Mais ces deux illusions participent en vérité d’une même passion réductrice : elle consiste en une volonté d’ancrage et d’interprétation de l’innovation technique dans des schèmes culturels connus, dûment repérables et identifiables, soit qu’ils nous soient offerts par notre passé, soit qu’ils soient projetés dans l’avenir.
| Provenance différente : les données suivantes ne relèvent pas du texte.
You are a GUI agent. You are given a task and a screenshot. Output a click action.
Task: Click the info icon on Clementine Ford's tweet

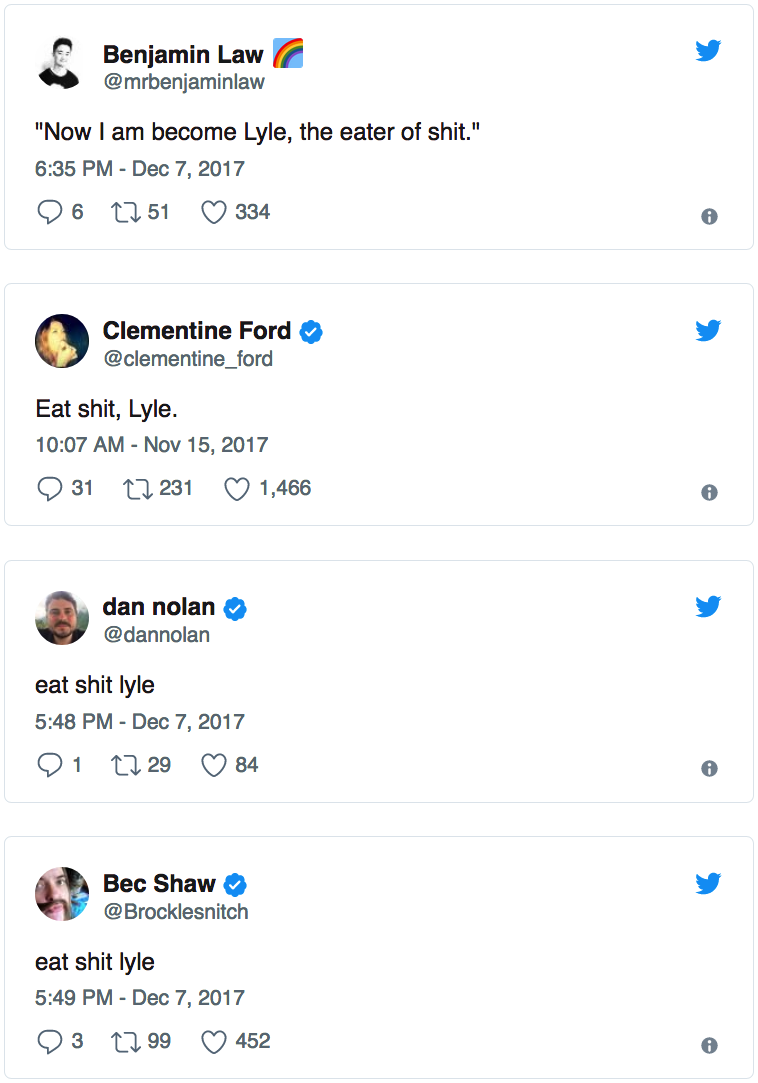[x=709, y=492]
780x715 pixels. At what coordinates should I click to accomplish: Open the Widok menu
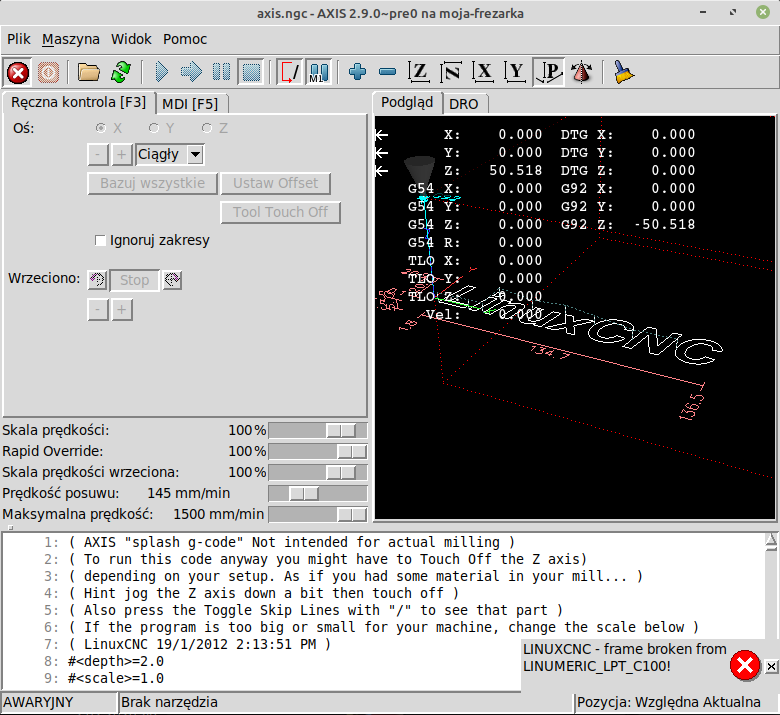[x=131, y=39]
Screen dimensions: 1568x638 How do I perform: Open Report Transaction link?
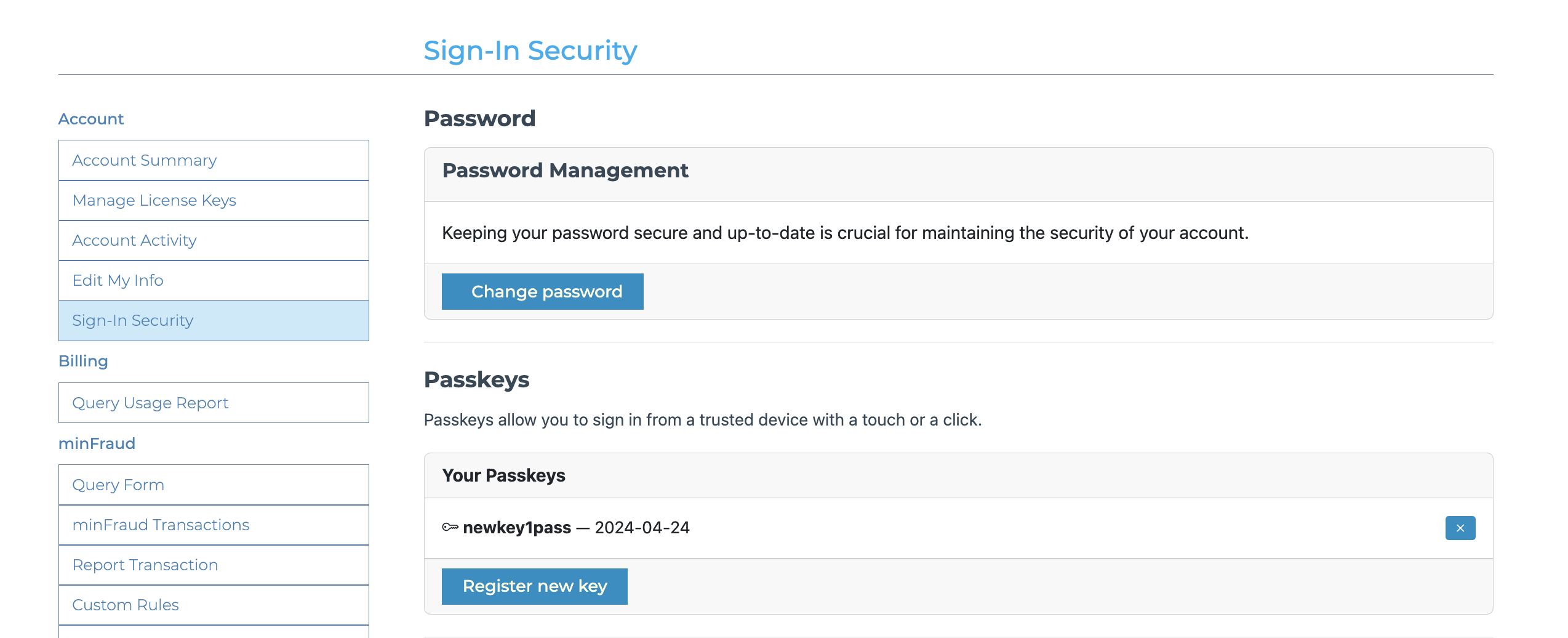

Or la question de la maîtrise de la technique ne saurait être résolue dans le cadre strict et fermé de références à des réalités, des exigences ou des valeurs connues, puisque l’effet premier de la technique est l’irruption de l’inconnu.

En effet, cette passion réductrice s’oppose à une authentique pensée de la technique, car elle en propose une représentation à priori qui en annule le caractère de radicale innovation, c’est-à-dire le caractère de ce qui avec elle s’ouvre justement sur l’irreprésentable.

Hier sans doute, les choses changeaient peu, et il était facile de repérer des racines lointaines, des identités séculaires, de vivre en la certitude de profondes et de pesantes permanences. Pourtant, même dans la lenteur de ce temps, des évènements relevant de l’innovation technologique survenus dans le cours de l’histoire, ont toujours eu pour conséquence de rompre cet équilibre rassurant d’une culture établie. Ainsi, peut-on nier que l’invention de l’écriture chez les Sumériens fut une mutation décisive dans l’histoire humaine, aux conséquences inimaginables, irreprésentables dans les termes de la culture de cette civilisation ? De même, on ne peut croire que Gutenberg et ses contemporains aient pris avec l’invention de l’imprimerie, l’exacte mesure de la civilisation naissante du livre.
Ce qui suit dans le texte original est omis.